The ransomware used in the attack is Conti. It was developed by a cybercrime gang that is thought to be based in Russia and that provides rental services to other cyber attackers. The gang tried to contact the ministry via a chat available to everyone on the Dark Web. Messages sent to the chat showed that the gang demanded about $20 million in ransom, and also threatened to start selling data stolen during the attack, in a tactic known as “double extortion”.

The Irish government refused to pay the ransom and called on cybersecurity companies FireEye and McAfee to help, embarking on a grueling process to recover the systems.

The gang helped this process when they took the surprising step of providing healthcare with a decryption tool to unlock files encrypted by the ransomware. The criminals handed over the key for a week during which the outage continued, but did not leave their threats that if the ransom is not paid, we will offer the stolen data to the public for free.

Irish officials, after testing it, found the vehicle to be genuine, but warned that it ran poorly and slowly. The government said over the weekend that it had made “very steady progress”, thanks in part to a redesigned version of the vehicle, but warned that it would likely take weeks to recover the systems.

Judging by the information shared by cybersecurity researchers on dark web forums, criminals still continue to demand payment, threatening to publish private data online.

• Complementing health sector regulations such as HIPAA, HIMSS, SKS and JCI; Sustainability should be ensured by establishing an effective Information Security Management System (ISMS) and Personal Data Management System (KVYS).
• An adequately sized cyber security/information security team should be available. At many points, outsource resource use should be considered in the MSSP model.
• Information security awareness of employees should be kept at a certain level with regular trainings.

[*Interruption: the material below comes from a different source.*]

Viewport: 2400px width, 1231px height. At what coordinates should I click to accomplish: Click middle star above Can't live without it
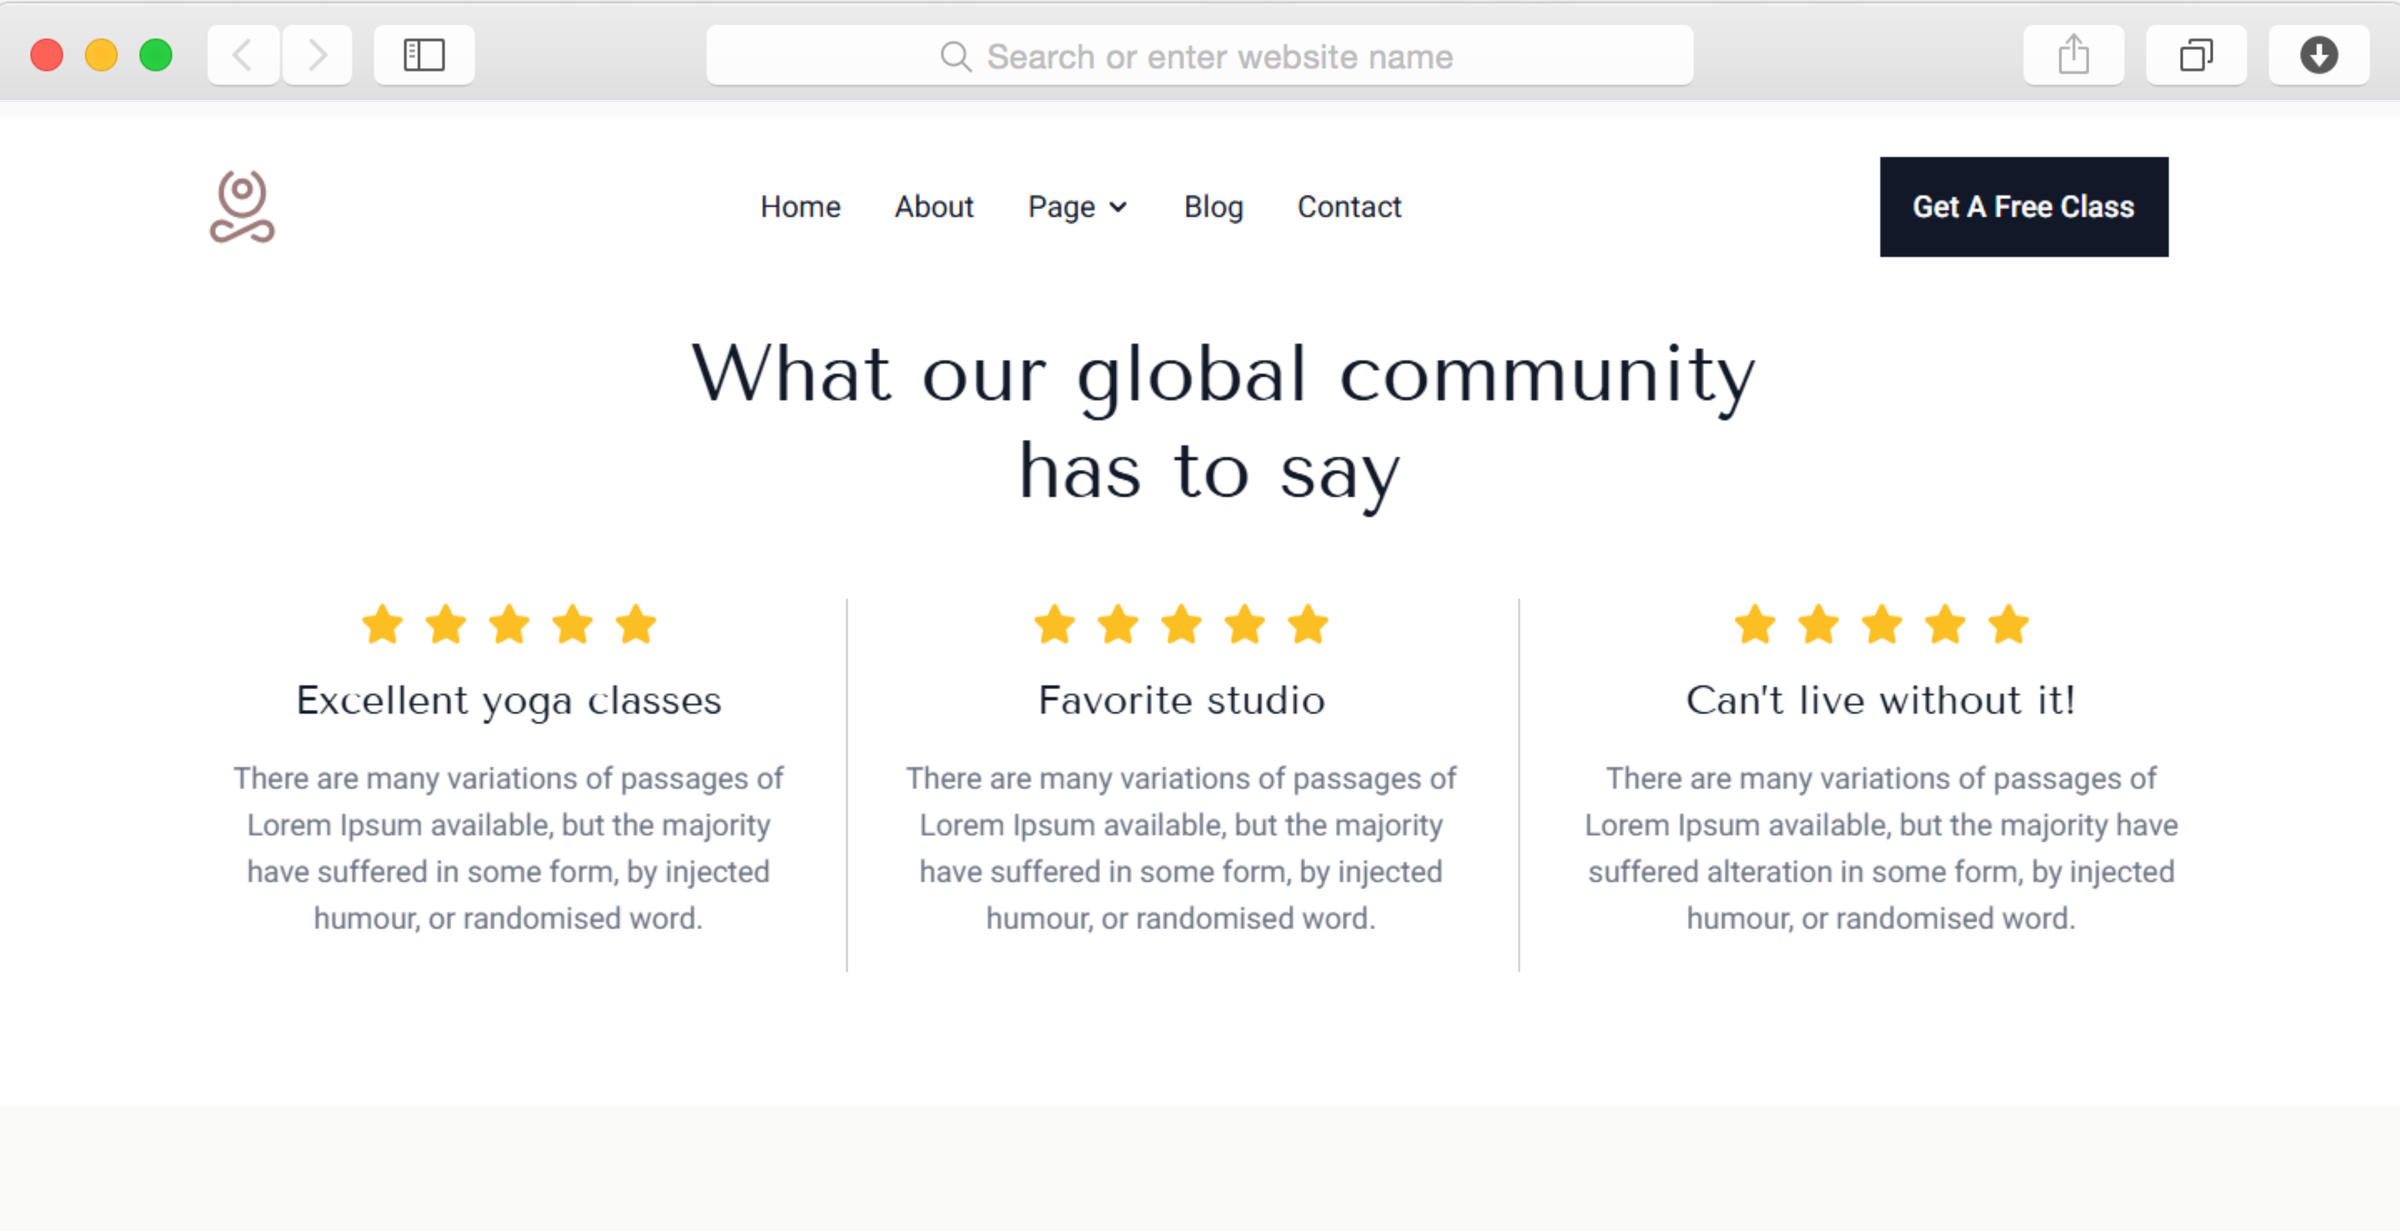[1882, 625]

• Security policies should be updated, vulnerabilities should be closed with timely software fixes, installation management and vulnerability assessments.
• Strong passwords should be used to protect all external ports. Multi-factor authentication must be provided.
• Cyber ​​incidents should always be prepared. For this, regular penetration tests and cyber incident drills should be conducted. In addition, investment should be made in next-generation AIR (Automated Incident Response) technologies that ensure that evidence (including remote workers) is always available at the time of the incident, and that makes incident response fast and effective.
• In remote connection, instead of VPN, which contains many threats, the next generation ZTNA (Zero Trust Network Access – Zero Trust Network Architecture) technology should be used.
• Investing in phishing simulation technologies should be made to protect against phishing attacks.
• CTI (Cyber ​​Threat Intelligence) Service should be activated.
• A stronger and more autonomous cyber security setup should be put into use with DLP, EDR, EPP, XDR, SIEM, SOAR, NAC, IAM, PAM, etc. technologies.
• Critical information should be backed up regularly and an offline backup copy should be kept.